Wednesday, 26 September 2018

September is Pain Awareness Month 2018

So I thought I do a post on pain as September is Pain Awareness Month. Unfortunately chronic pain is a key symptom of all of my main illnesses. Whether it be headaches/migraines, muscle spasms, joint pain, musculoskeletal, stomach/abdominal or neuropathic pain.

Pain can either be widespread meaning is is in multiple parts of your body or all over body pain. Or there is regional pain which is pain in a specific area such as your right shoulder which is because I've just dislocated it.


Acute pain is sudden pain and doesn't hang around for long, where as chronic pain is longer lasting and may lasts days, weeks or even months.


For me I had a baseline level of pain which is my usual level of pain that I live with daily that is managed by daily medication and PRN (as and when needed) pain relief medication which I use as 'breakthrough' pain relief when the pain flares 
where my baseline pain flares up and becomes more severe. The PRN medication can range from paracetamol to morphine depending on how much and how bad the pain is. I also use alternatives too such as my TENS machine and heat. I also use exercises such as the ones given to me by my physiotherapist, or just doing some yoga stretches; I also use splints and braces; pacing myself is also a really good tool and I also use mobility aids like my wheelchair or my crutches.

I prefer personally to use the term 'pain relief' as often it never full takes that pain away. It just reduces the level of pain I'm in so I can get on with my life as much as possible.

Pain is very tricky to control as it's very unpredictable and is very difficult to live with.


I struggle with lots of different types of pain which can be tricky and sometimes unbearable at times.

Musculoskeletal pain 
affects the muscles, ligaments and tendons, and bones. My back, especially my lower back where I have my hyperlordosis (inner curvature of the lower spine) and also from my muscle spasms. 

Neuropathic Pain is caused by damage or problems with the nervous system. It can result in a number of different sensations from burning, to numbness to a pins-and-needles sensation.


Joint pain is attributed mostly to my hypermobility with my joints being lax so they easily sublux or even dislocate; because my joints are 'loose' it can cause discomfort and pain.


Muscle pain can range from aches to muscle fatigue to tenderness and more. Most of my muscle pain comes from having M.E. but also from having tonic-clonic seizures.


Abdominal/Stomach Pain which is mostly due to my IBS but also because my digestive system is stretcher due to having faulty collagen because of my HSD.

Headaches and Migraines I live with Chronic Daily Headaches, I've gotten so used to having them that they're just "there". Sometimes the headaches brew into a migraine, for me its either a Migraine with an Aura or in the extreme a Hemiplegic Migraine, but thankfully I'm not on medication and since them I haven't had any major migraine attacks.

"Many people with HSD will experience frequent acute injuries such as sprains, strains, subluxations and dislocations.
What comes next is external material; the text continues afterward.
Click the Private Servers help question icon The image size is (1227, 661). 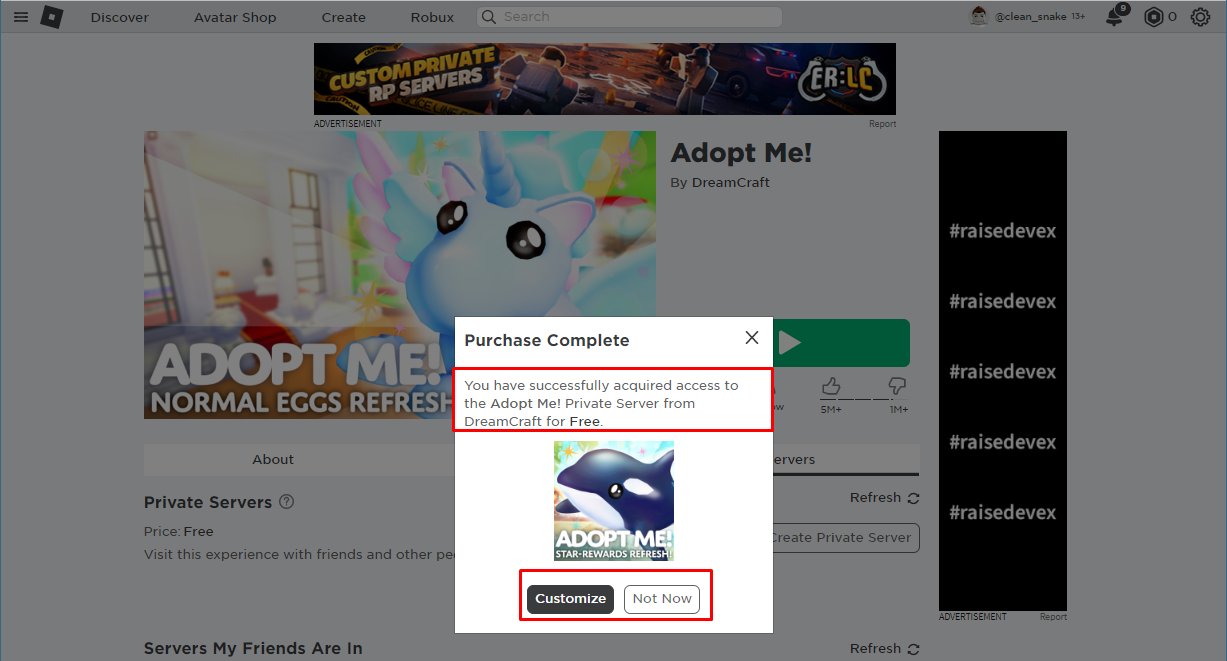(x=286, y=501)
These injuries can cause short-term pain but many people with HSDs also have chronic pain." - JB Occupational Therapy

"Pain that can be persistent and difficult to control. Pain is often muscular, but it can also be rheumatic or neuropathic (where it has a burning or searing quality and may be associated with paresthesia and other sensory disturbances)." - M.E. Association
"Chronic pain occurs when signals of pain remain active in the nervous system for weeks, months, or even years. This can take both a physical and emotional toll on a person. This type of pain does not always respond to medication." - FND Hope


Living with chronic pain isn't easy, you get so used to being in pain that you forget what it feels like to be pain free.

I embrace the good days when my pain is minimal and I can get on with my day, but in an instant that can change. My abdominal pain my suddenly flare up, or I my dislocate my shoulder. And I dread the bad pain time, when I'm in such unbearable pain I can't do anything and I am restless because I can't get comfortable and I'm exhausting all my resources to ease the pain just that tiny fraction. 
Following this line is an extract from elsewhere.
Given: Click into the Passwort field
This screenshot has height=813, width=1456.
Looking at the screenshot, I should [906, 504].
Even sensory information can be painful, this is partly due to my M.E. and partly to do with my headaches/migraines; I wear tinted lenses as I'm very light sensitive and I have a pair of ear defenders for when noise can be painful. Sometimes when I'm quite unwell even touch, like the weight of my body on the bed or the weight of a blanket on top of me and movement can be painful.

Living with chronic pain is hard to sum up and it is much more widespread than the pain itself, you get the side effects from the medication you take to manage your pain, pain can leave you tired and brain fogged, it affects my sleep and mood. It can also be very isolating, especially when people around you don't understand your chronic pain, especially as it can't be seen.

I've come to learn to live with chronic pain and embrace the good days and endure he bad days.